Arbeitnehmer können ab Ende Juni pauschal 40 Euro vom Arbeitgeber verlangen, wenn dieser den Lohn zu spät auszahlt. Die 40 Euro Schadensersatz sind dabei unabhängig, ob dem Arbeitnehmer aufgrund der verspäteten Lohnzahlung ein Schaden entstanden ist oder nicht. Bei einem Schaden sind sogar deutlich höhere Ansprüche möglich. Alle wichtigen Infos zur Gesetzesänderung gibt es für Arbeitnehmer und Arbeitgeber hier.

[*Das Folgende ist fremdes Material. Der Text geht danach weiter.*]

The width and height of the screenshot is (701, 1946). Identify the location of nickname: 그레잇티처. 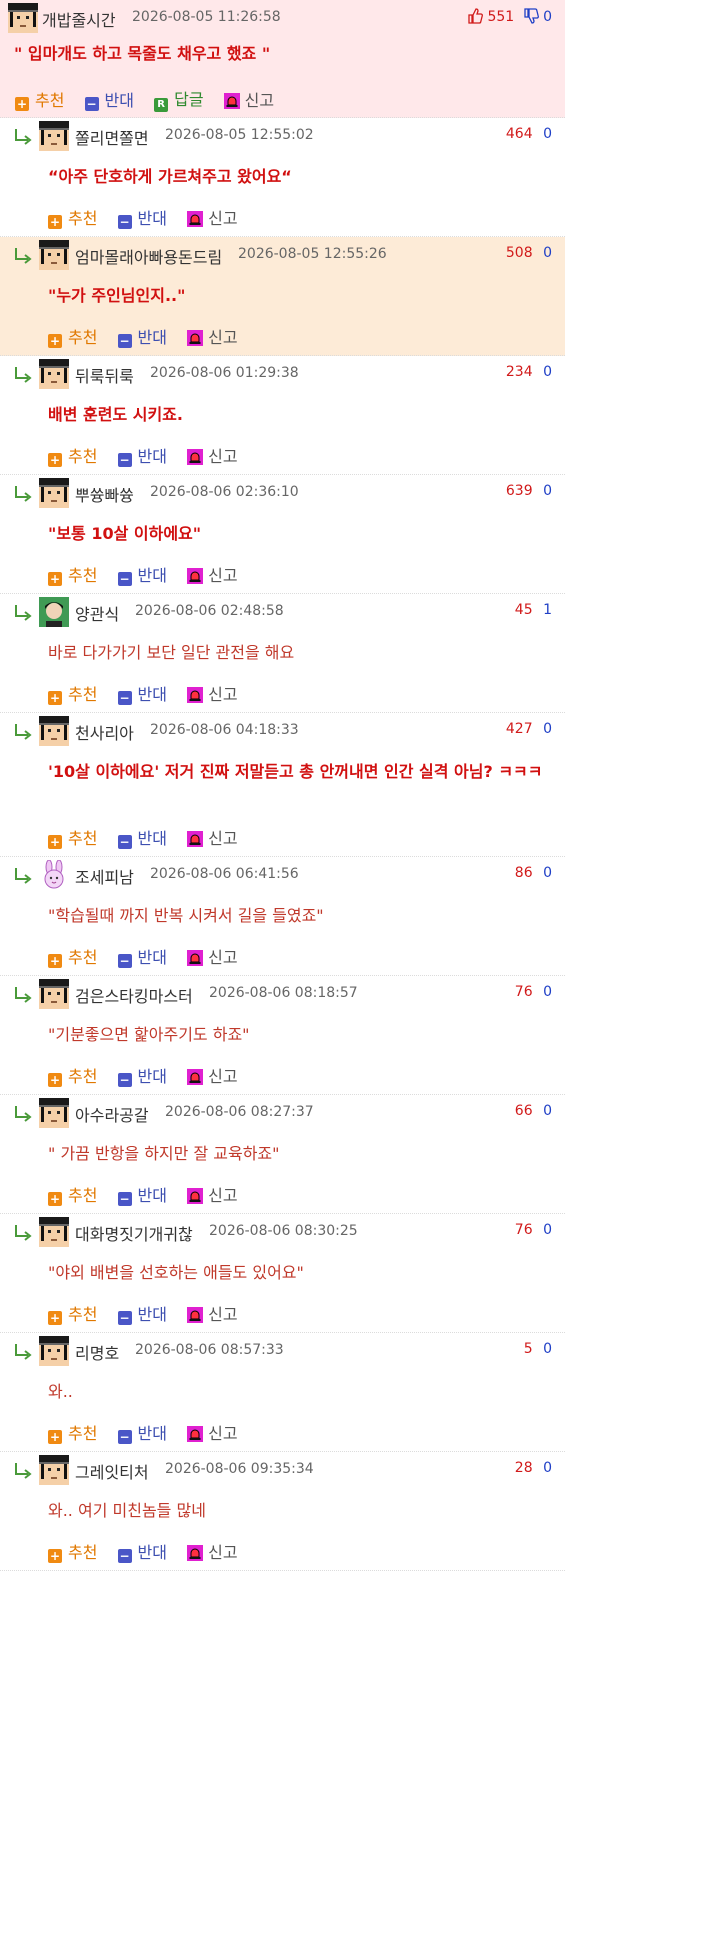
(112, 1471).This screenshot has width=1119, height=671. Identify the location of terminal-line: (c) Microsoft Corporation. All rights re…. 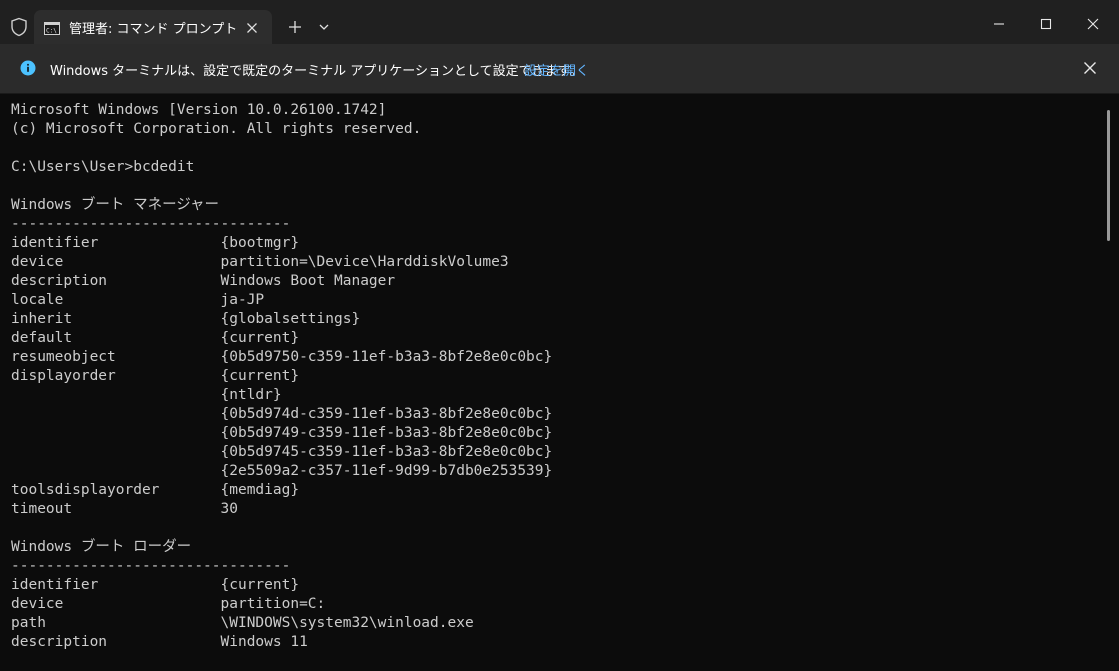
(216, 129). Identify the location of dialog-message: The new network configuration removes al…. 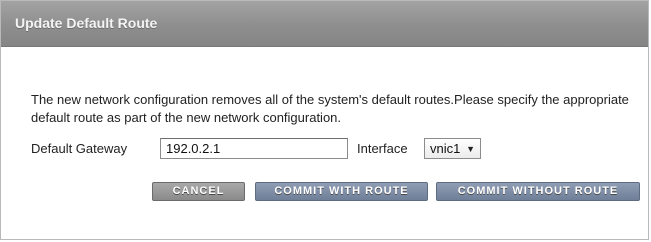
(330, 108).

Spätestens ab Ende Juni 2016 sollten Arbeitgeber das Gehalt beziehungsweise den Lohn pünktlich an ihre Mitarbeiter überweisen. Erfolgt dies nicht, haben Arbeitnehmer Anspruch auf Schadensersatz. Hierfür hat der Gesetzgeber eine Pauschale von 40 Euro festgelegt. Diese Regelung galt bislang nur für Arbeitsverhältnisse, die nach dem 28. Juli 2014 abgeschlossen wurden, und wird nun auf alle Beschäftigtenverhältnisse ausgeweitet.

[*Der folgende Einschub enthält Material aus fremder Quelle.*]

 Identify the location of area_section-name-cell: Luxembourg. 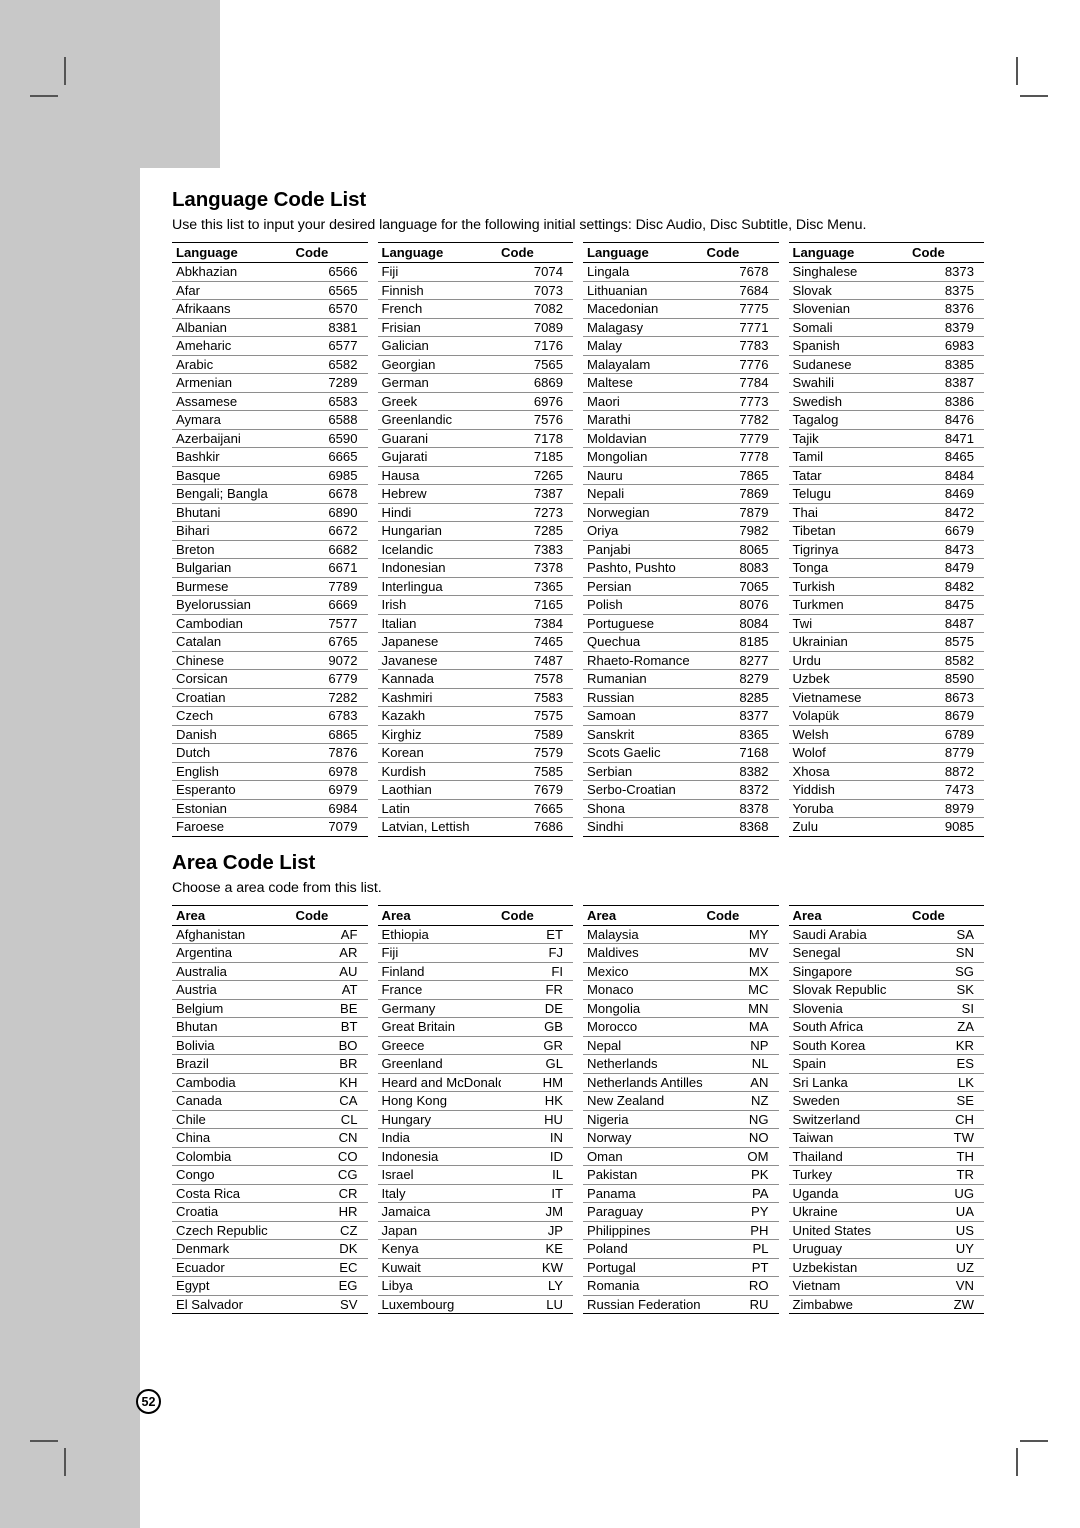
(439, 1304).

Mehr Schutz für Arbeitnehmer: Jeder Beschäftigte hat immer wiederkehrende Kosten zu tragen, sei es nun die Mietzahlung, die Zahlung der Nebenkosten, die Ratenzahlung von Kreditverträgen, Unterhaltszahlungen und dergleichen mehr. Meist legen sie das Datum dieser Zahlungen so fest, dass diese nach der Gehaltszahlung abgebucht werden. Kommt es bei der Zahlung des Gehalts zu Verzögerungen, ist das nicht nur ärgerlich, sondern kann auch finanzielle Folgen für die Betroffenen haben. So sind bei einem nichtgedeckten Konto unter anderem Rückbuchungsgebühren und Dispozinsen zu begleichen, die bei der rechtzeitigen Überweisung des Lohnes nicht angefallen wären.

Mit Wirkung zum 30. Juni 2016 haben Arbeitnehmer nun die Möglichkeit, von ihrem Arbeitgeber eine Pauschale von 40 Euro zu verlangen, wenn dieser den Lohn nicht rechtzeitig zahlt. Grundlage für diese Regelung ist der § 288 des Bürgerlichen Gesetzbuches. Die Höhe des Schadensersatzanspruches ist dabei in Absatz 5 geregelt, der eine Pauschale von 40 Euro vorsieht.

(5) Der Gläubiger einer Entgeltforderung hat bei Verzug des Schuldners, wenn dieser kein Verbraucher ist, außerdem einen Anspruch auf Zahlung einer Pauschale in Höhe von 40 Euro. Dies gilt auch, wenn es sich bei der Entgeltforderung um eine Abschlagszahlung oder sonstige Ratenzahlung handelt. Die Pauschale nach Satz 1 ist auf einen geschuldeten Schadensersatz anzurechnen, soweit der Schaden in Kosten der Rechtsverfolgung begründet ist. (Quelle: Link zum § 288 oben)

Der Schadensersatzanspruch besteht unabhängig davon ob wirklich ein finanzieller Schaden eingetreten ist. Sind höhere finanzielle Schäden entstanden, ist es möglich, auch diese geltend zu machen. In diesem Fall muss die Höhe des Schadens anhand von Belegen etc. nachgewiesen werden. Wird das Gehalt öfter zu spät überwiesen, hat der Arbeitnehmer in jedem Fall einen erneuten Anspruch auf die Schadensersatzzahlung.

Arbeitgeber haben die Möglichkeit, die Schadensersatzzahlung genau wie die Lohnzahlung selbst als Betriebsausgabe vom Unternehmensgewinn abzuziehen.